- **Brief**
Each line from the one with "Where should I" through the final line of the entries below must be printed exactly, and the pictures must not be.

:: Source data ::

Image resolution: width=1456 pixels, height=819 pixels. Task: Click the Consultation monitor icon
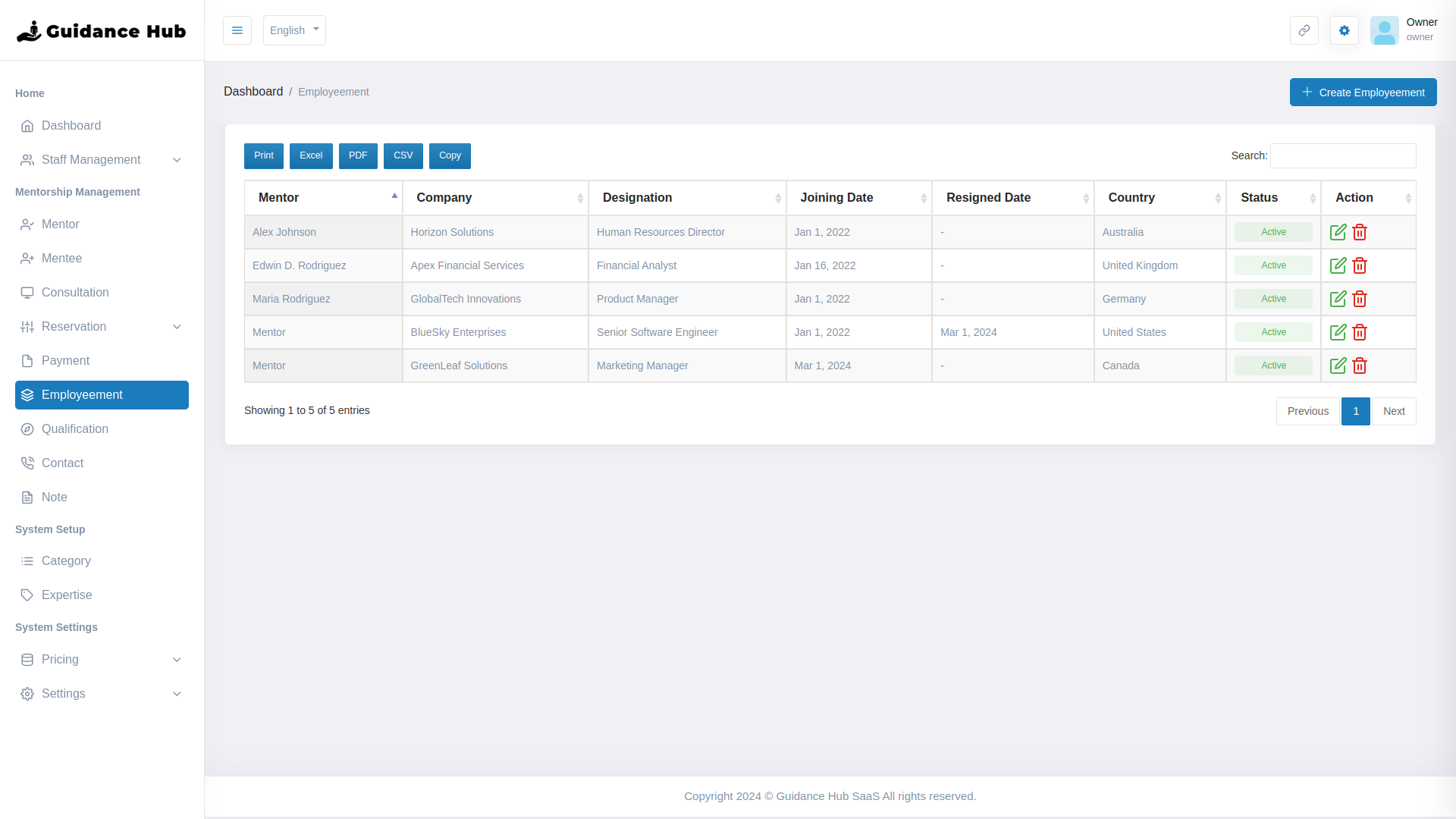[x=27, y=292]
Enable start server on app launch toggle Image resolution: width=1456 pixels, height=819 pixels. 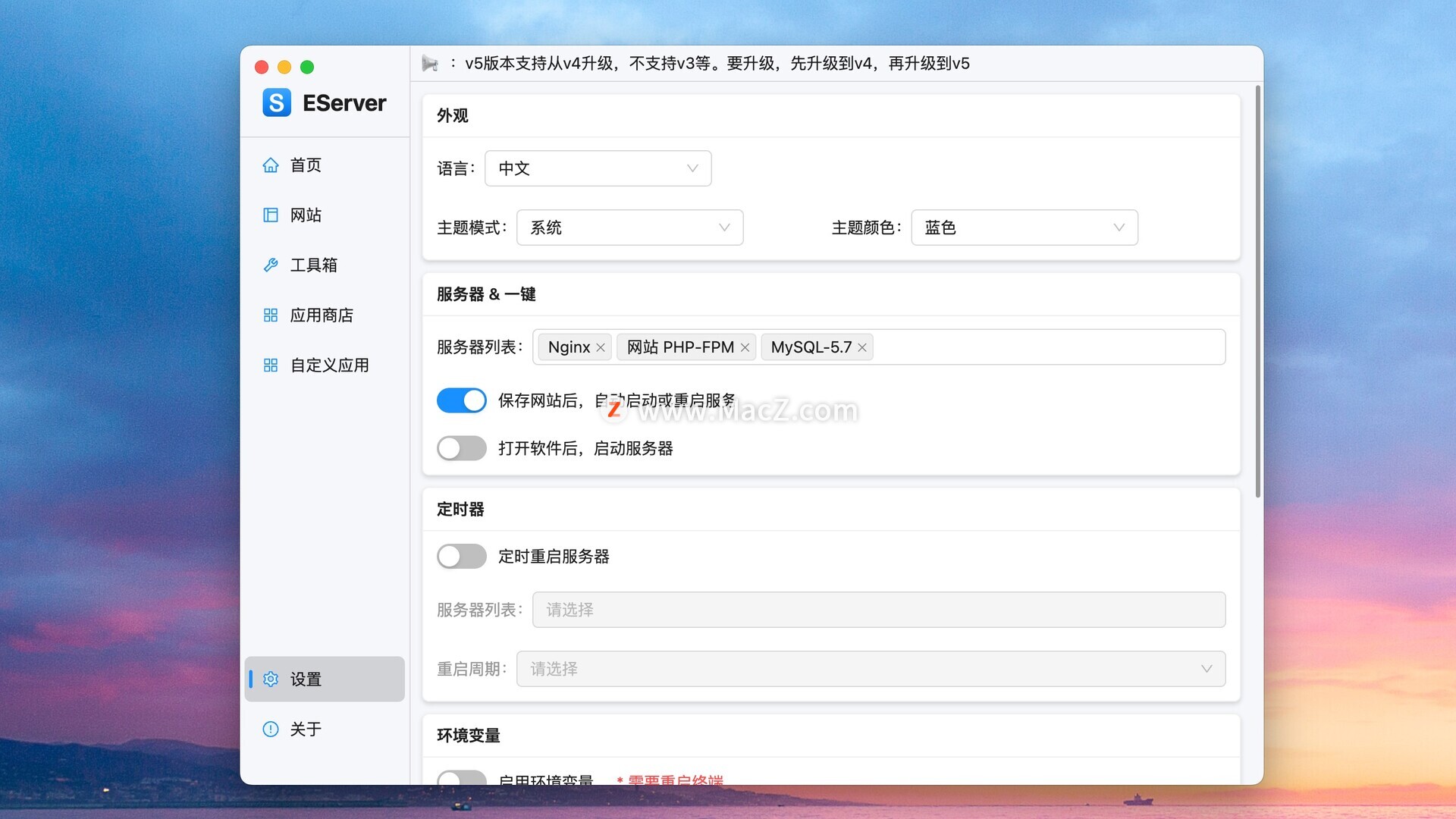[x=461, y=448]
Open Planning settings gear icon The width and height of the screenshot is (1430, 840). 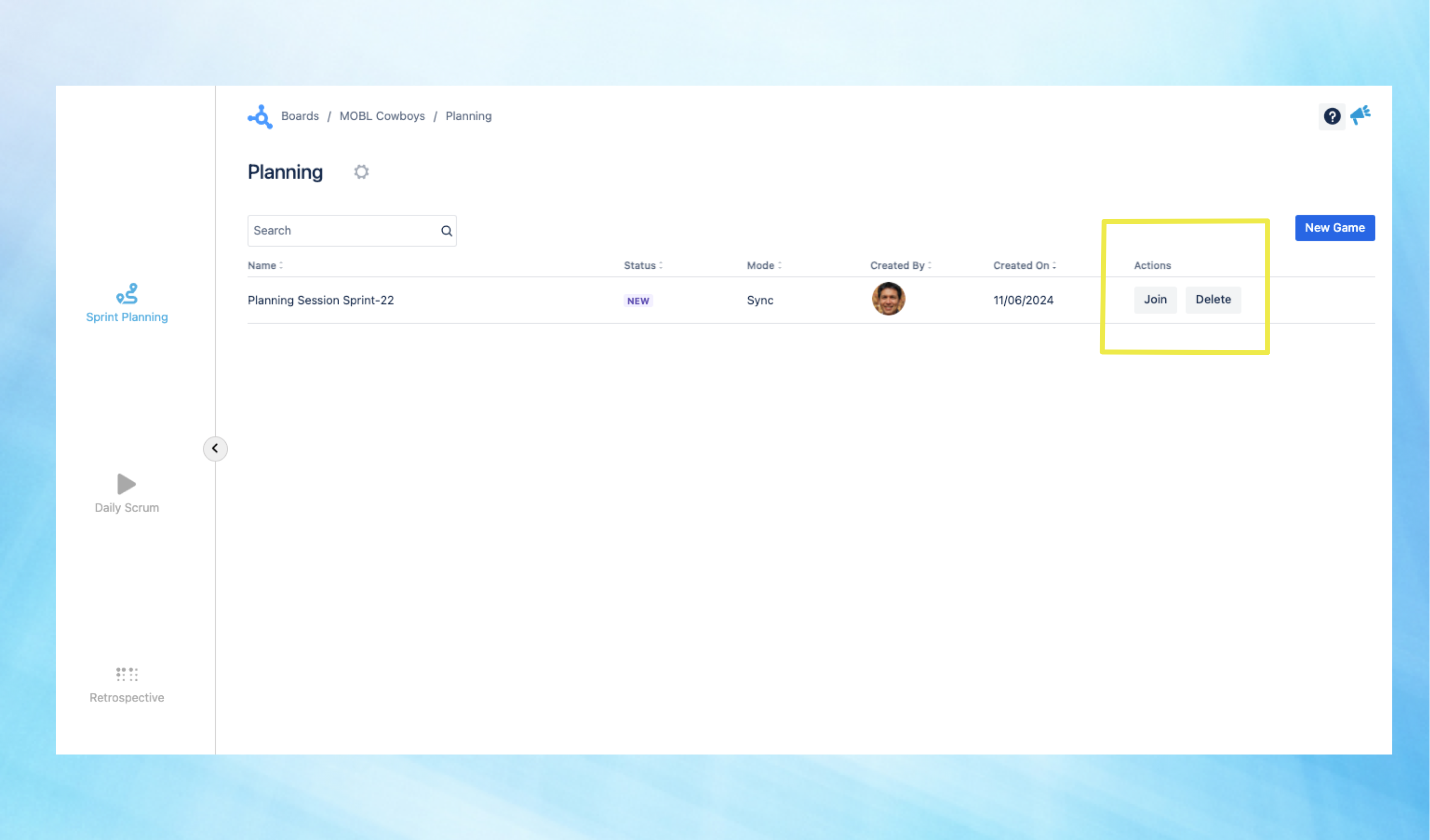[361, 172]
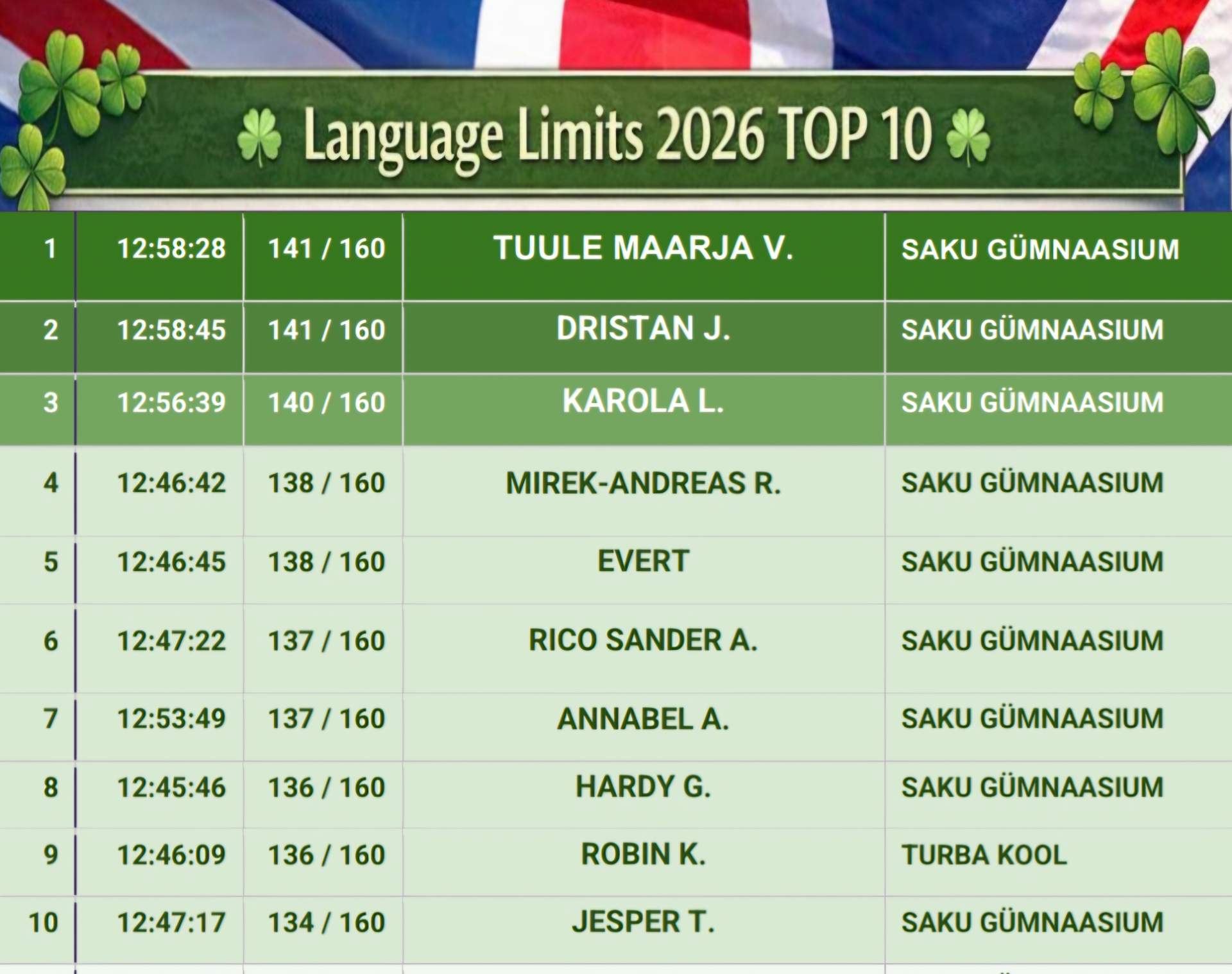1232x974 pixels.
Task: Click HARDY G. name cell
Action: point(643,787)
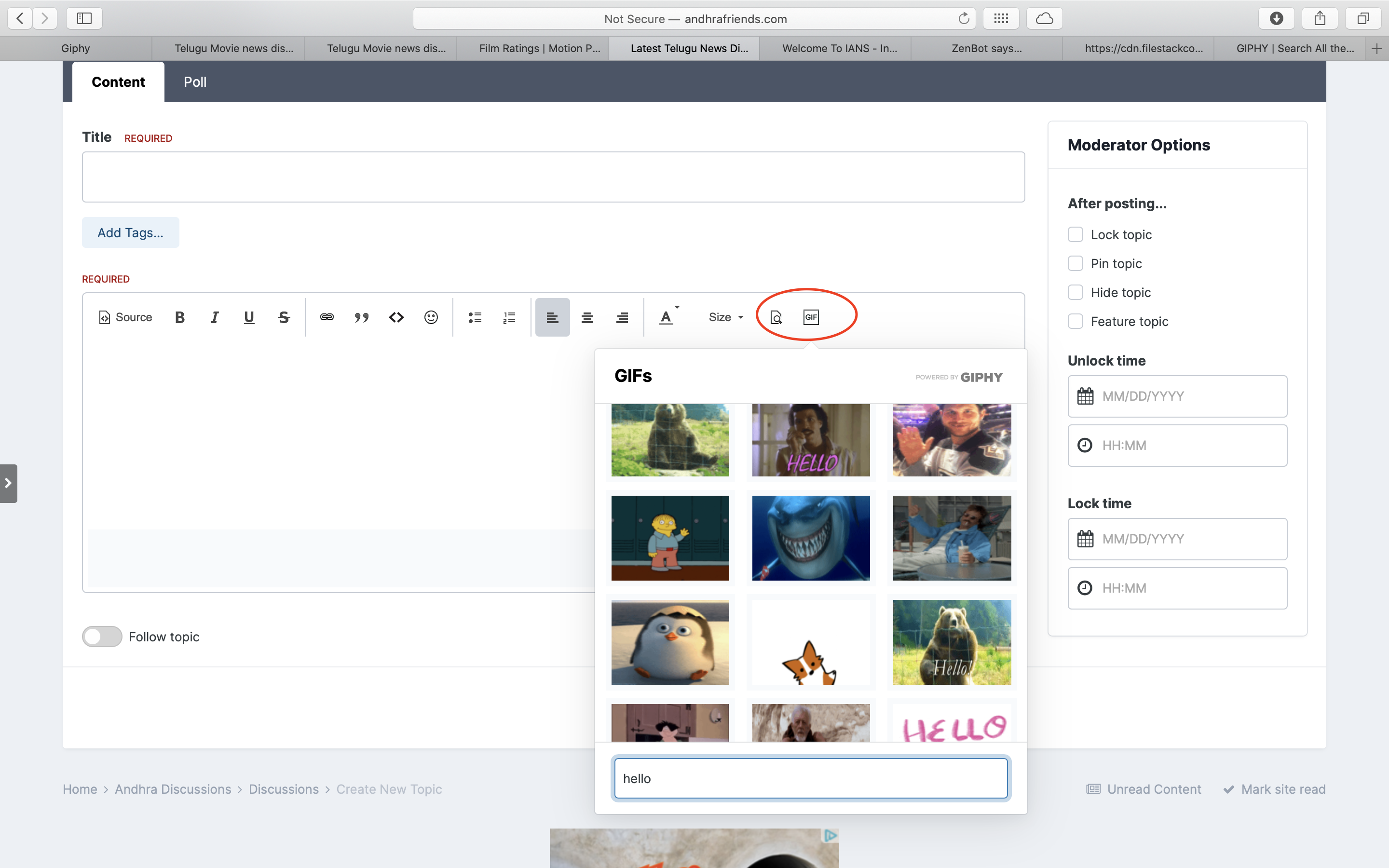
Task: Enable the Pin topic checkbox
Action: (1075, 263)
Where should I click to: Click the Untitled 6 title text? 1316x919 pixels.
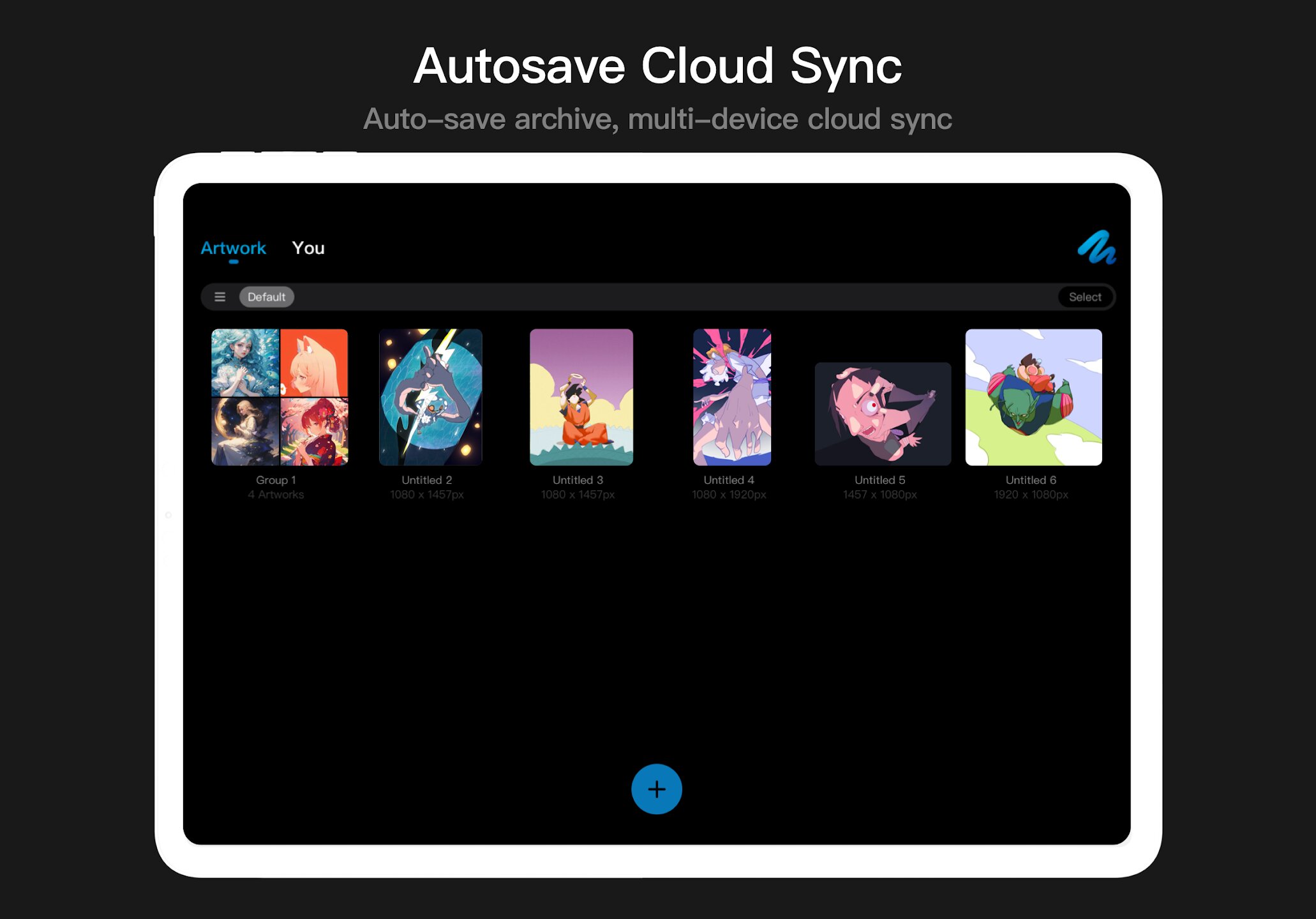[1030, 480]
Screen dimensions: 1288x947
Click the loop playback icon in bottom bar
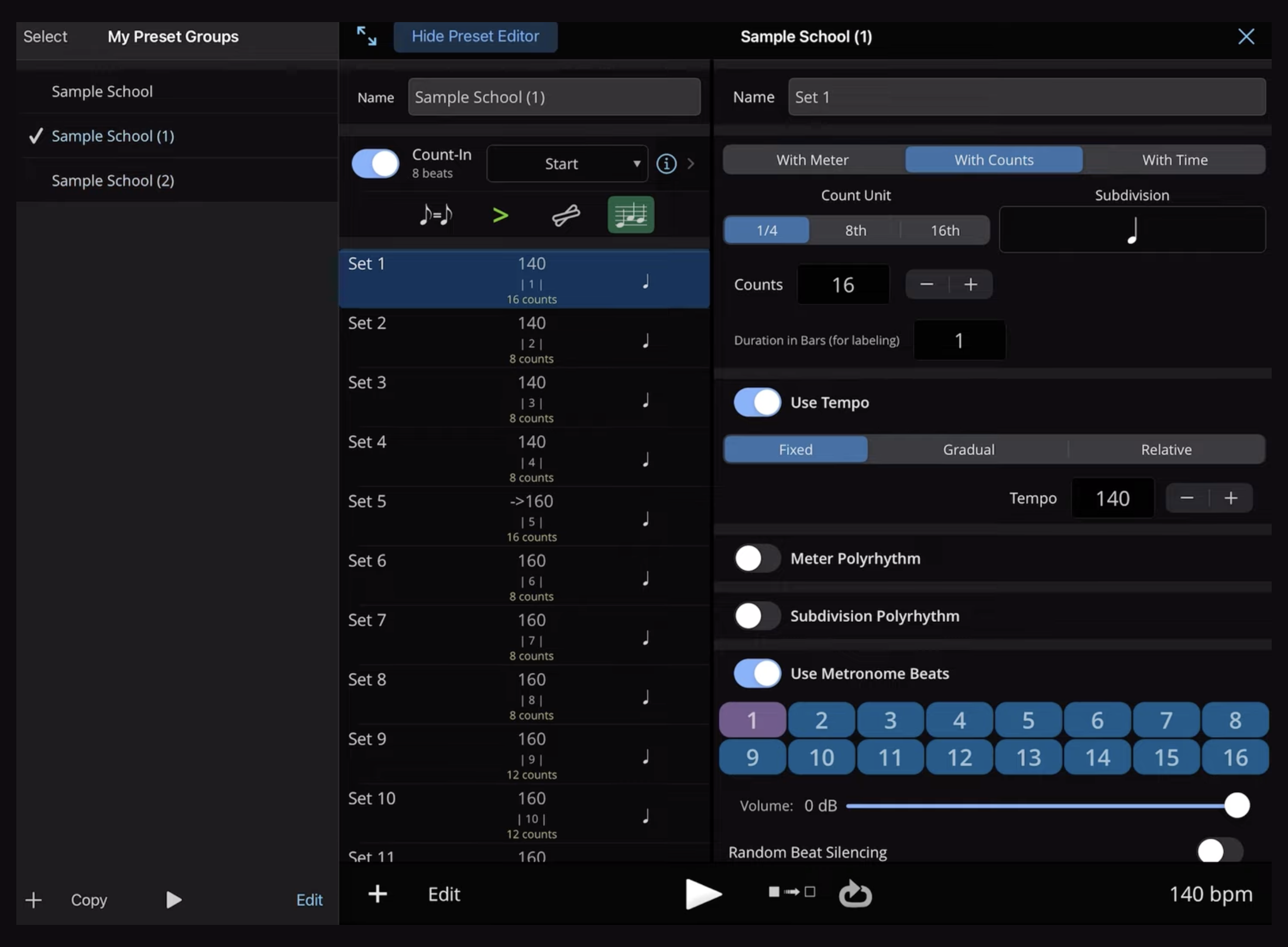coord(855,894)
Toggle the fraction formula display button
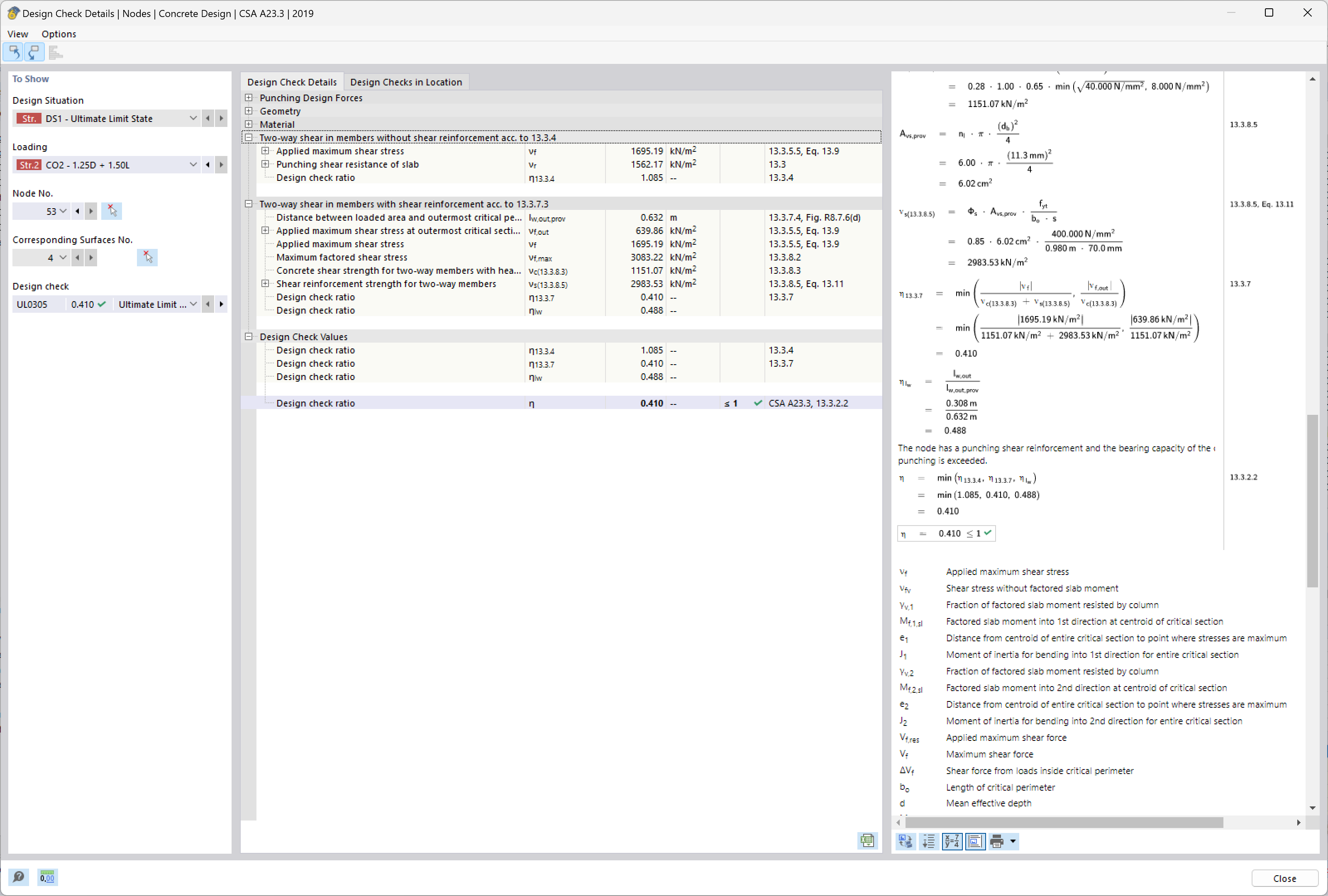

:::

- **Answer area**
Where should I click to: Click the Untitled 6 title text? 1316x919 pixels.
[1030, 480]
Screen dimensions: 1288x947
Click the loop playback icon in bottom bar
coord(855,894)
Toggle the fraction formula display button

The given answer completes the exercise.